- **WHAT THIS TASK INVOLVES**:
Which lines in the records below contain the word "personal"? Return each of them.
Segment Start: DATA IN THIS EXERCISE
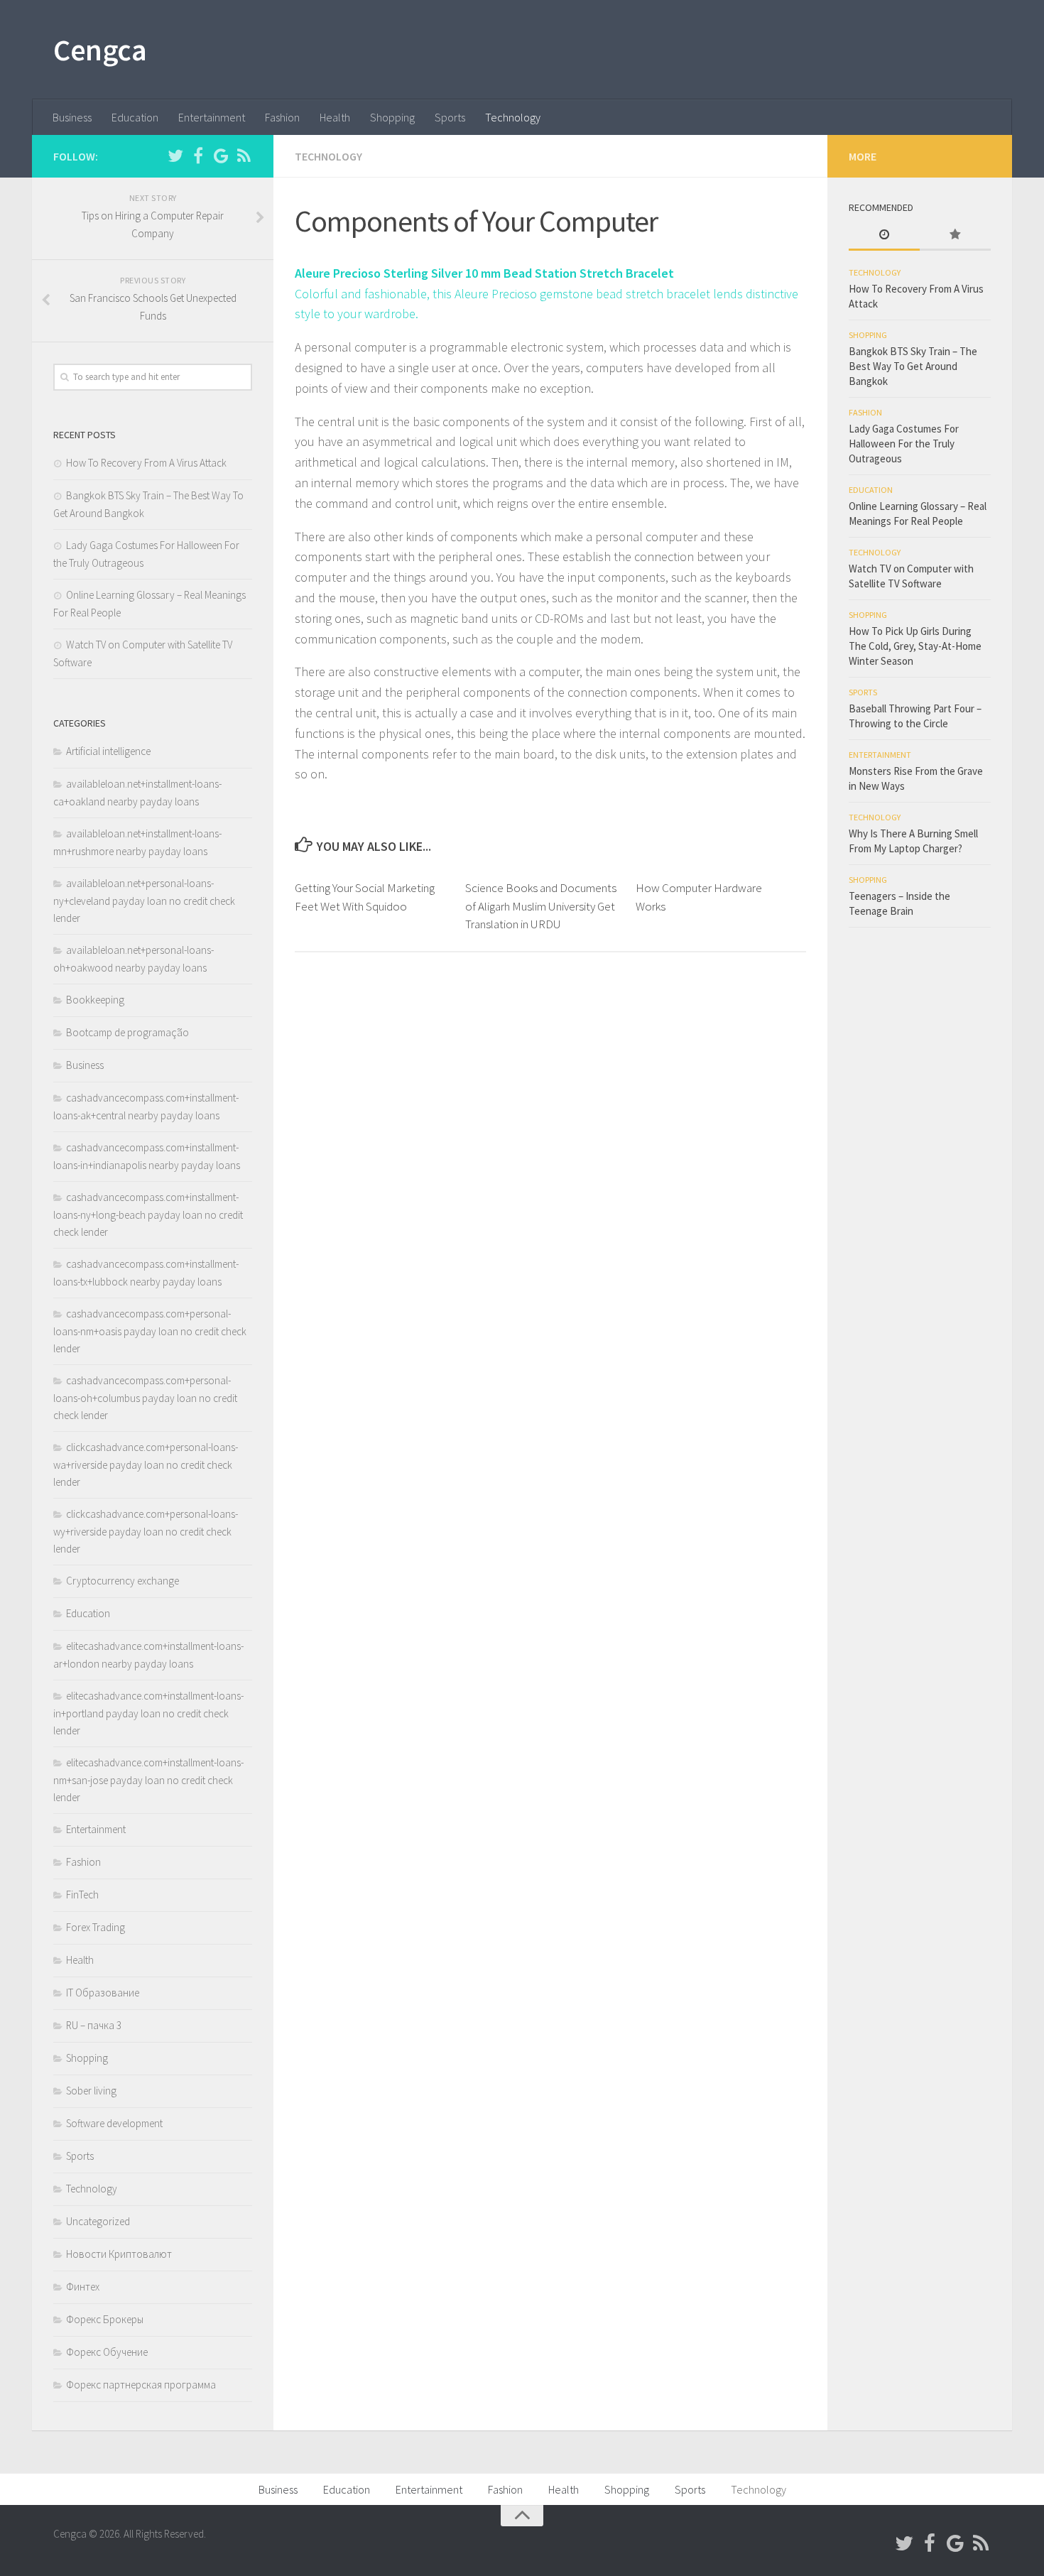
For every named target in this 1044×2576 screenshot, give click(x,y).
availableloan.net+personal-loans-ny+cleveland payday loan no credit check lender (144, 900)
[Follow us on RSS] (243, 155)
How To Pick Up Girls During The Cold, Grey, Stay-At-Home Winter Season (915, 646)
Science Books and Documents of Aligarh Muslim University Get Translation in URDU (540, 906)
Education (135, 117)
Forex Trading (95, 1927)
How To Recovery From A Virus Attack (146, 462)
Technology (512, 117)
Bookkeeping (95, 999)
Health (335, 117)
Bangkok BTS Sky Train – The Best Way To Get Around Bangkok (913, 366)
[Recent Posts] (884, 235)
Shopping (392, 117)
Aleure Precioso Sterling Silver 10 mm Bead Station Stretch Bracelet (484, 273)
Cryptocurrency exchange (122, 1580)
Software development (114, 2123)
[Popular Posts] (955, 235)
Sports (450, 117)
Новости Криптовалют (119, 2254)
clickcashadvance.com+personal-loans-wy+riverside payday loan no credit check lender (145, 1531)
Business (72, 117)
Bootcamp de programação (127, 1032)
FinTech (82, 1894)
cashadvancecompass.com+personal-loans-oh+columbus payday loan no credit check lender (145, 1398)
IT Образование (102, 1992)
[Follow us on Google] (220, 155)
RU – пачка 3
Segment End: DATA IN THIS EXERCISE
- **YOUR RESPONSE**:
availableloan.net+personal-loans-ny+cleveland payday loan no credit check lender (144, 900)
clickcashadvance.com+personal-loans-wy+riverside payday loan no credit check lender (145, 1531)
cashadvancecompass.com+personal-loans-oh+columbus payday loan no credit check lender (145, 1398)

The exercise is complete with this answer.